On closer inspection, this neighborhood includes proteins such as:
- Mannan-binding lectin serine protease 2 (MASP-2), catalytic domain (human)
- Complement C1s protease, catalytic domain (human)
- Other human serine protease domains

This makes sense because thrombin is a trypsin-like serine protease, and these neighboring proteins share the same catalytic fold and similar active-site architecture. Their proximity in the embedding space suggests that the model captures underlying structural and evolutionary similarities between these proteases.
C2. Protein Folding

In the above picture, you can see the experimental structure on the left and the ESMFold structure on the right. They look very similar overall. The main difference is chain A (colored in green in the experimental structure), which I did not include in the ESMFold prediction. This likely also contributes to some small differences, since removing a chain can slightly affect the overall folding and interactions. However, the overall fold and structure are highly similar between the two models.

Creating three random point mutations (replacing one amino acid with another) led to the structure shown above. The mutated structure is incredibly similar to the original one. These few mutations did not have a significant effect on the overall fold of the protein, suggesting that thrombin is structurally resilient to small sequence changes.
After making ~10 mutations in just the first 20 amino acids, it seems the structure started to be affected. You can see this clearly in the mutated model by the extra pink strand/loop on the top left, and the overall shape looks a bit more distorted compared to the no-mutation structure. So thrombin seems pretty resilient to a few point mutations, but once you start mutating a larger chunk (specifically at the N-terminus), the predicted fold begins to change noticeably.
C3. Protein Generation
Here is the predicted sequence I got running the ProteinMPNN: IVGGRDAAPGEAPWFAQLIRKNPRQLIGSGALISDTWVITAAHNLYYPKINLNLKPDDIFIRLGALSRTEVEEGVEVIKTVKEIVIHPDYDAENNLDKDIALIKLEEPVEYSEYIRPIDLPNKEIAEALLKPGNMGRVVGWGNLRNCSVPGSGPCLPTKAQVLEVPLVPREVCEASTDRKMTDNQFCAGFLPGEGKRGSACGGDSGGAFTILNPVDGRWYLMGIVSWGEXGCDDPGKFDIFTNVYKLMPWIDSVINAEPE
ProteinMPNN generated a redesigned thrombin sequence that is similar in length and retains many motifs typical of trypsin-like serine proteases (including conserved glycines/cysteines and the overall pattern of hydrophobic vs. polar residues). This makes sense because ProteinMPNN is designing a sequence to fit the same backbone coordinates. One position was returned as an “X” (unknown token) (I added this option since the code raised an error every time I ran it), which would need to be replaced with a standard amino acid before using the sequence experimentally. For the next part, I will replace X with A since it is conservative.

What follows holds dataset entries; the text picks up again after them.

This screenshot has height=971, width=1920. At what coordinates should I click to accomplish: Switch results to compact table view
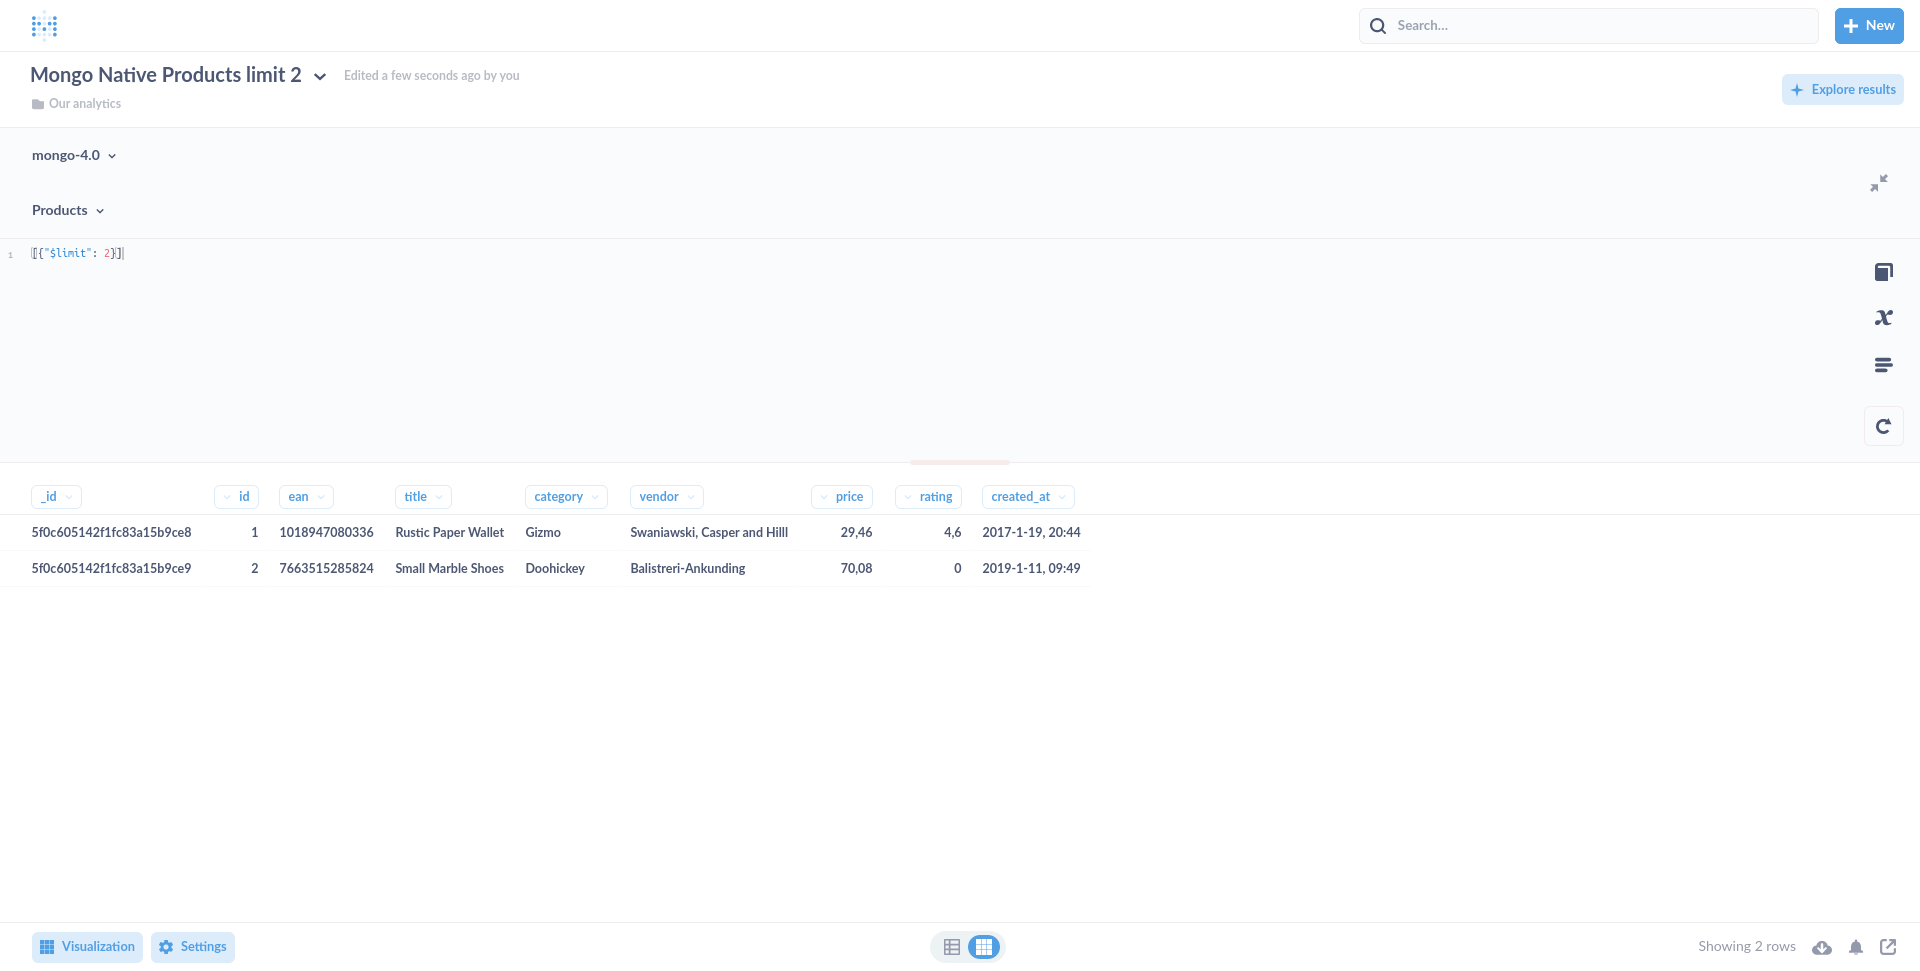point(951,946)
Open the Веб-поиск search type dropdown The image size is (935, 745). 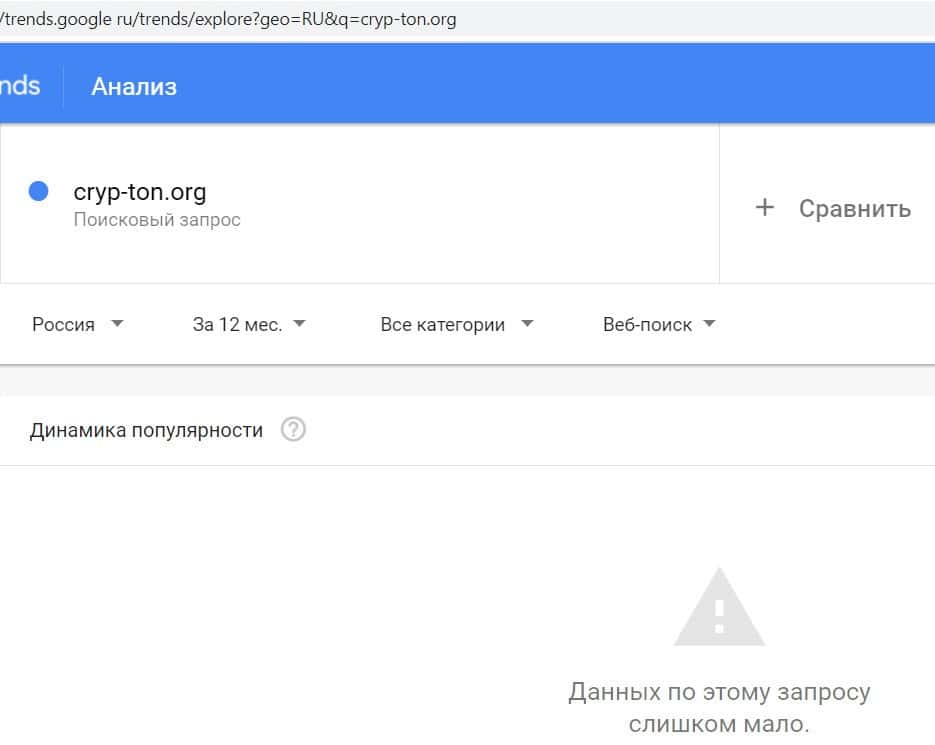pos(647,324)

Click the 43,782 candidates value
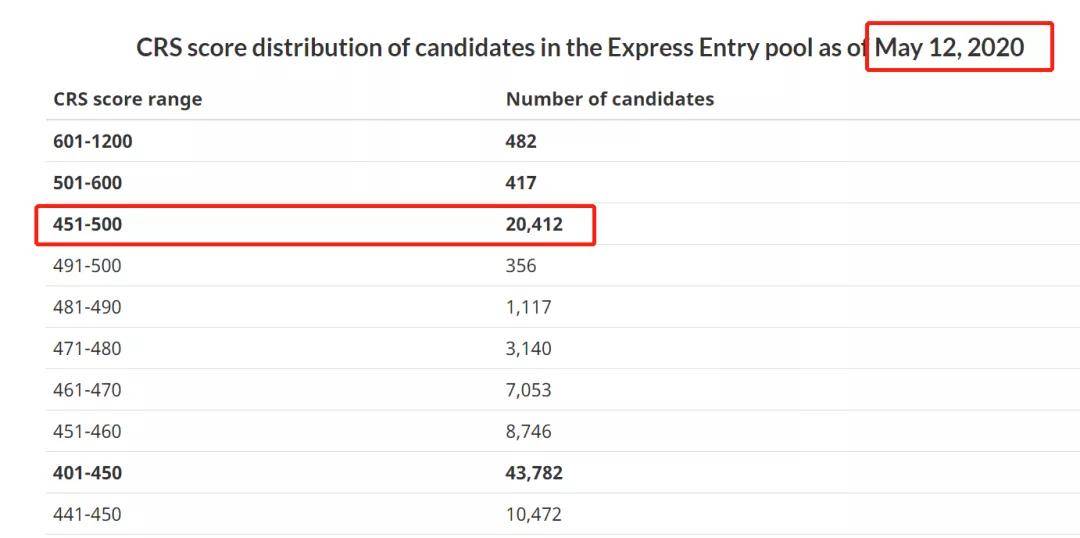[534, 473]
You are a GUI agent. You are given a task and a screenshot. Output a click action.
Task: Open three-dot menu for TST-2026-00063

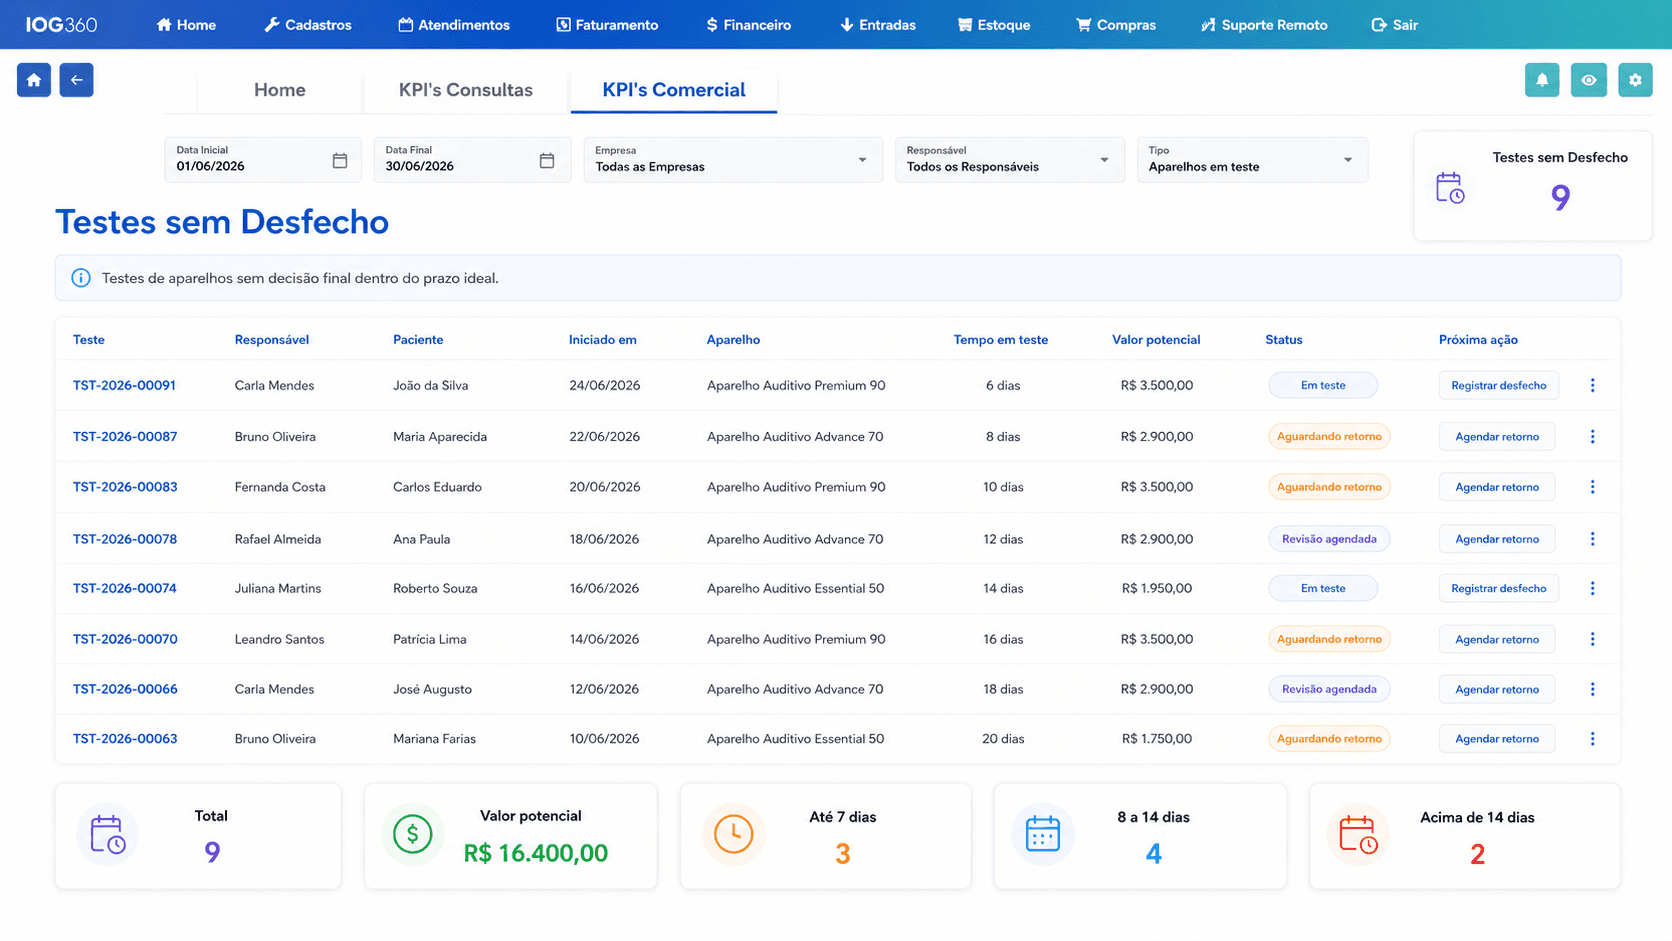(x=1592, y=739)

From the heatmap, most positions show one amino acid with a very high probability (bright yellow), while the rest are close to zero. This means ProteinMPNN is quite confident about the residue choice at many positions, suggesting the backbone strongly constrains the sequence.
There are also regions where the probabilities are more spread out (more green/blue across multiple residues). These positions are likely more tolerant to mutation and structurally less constrained.
Comparing the predicted sequence to the original thrombin sequence, many residues differ. However, the overall pattern still looks like a serine protease (conserved glycines, cysteines, and hydrophobic residues in core regions).

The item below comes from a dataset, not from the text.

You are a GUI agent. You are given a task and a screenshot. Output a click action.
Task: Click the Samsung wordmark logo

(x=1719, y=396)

After folding the ProteinMPNN-designed sequence with ESMFold, the predicted structure is almost identical to the original thrombin structure. The overall fold, including the β-sheet core and surrounding helices, is preserved. Only minor local differences can be seen, for example near the edge of the red helix and in some loop regions.
This suggests that the redesigned sequence is fully compatible with the original backbone and that ProteinMPNN successfully generated a sequence that maintains the thrombin fold.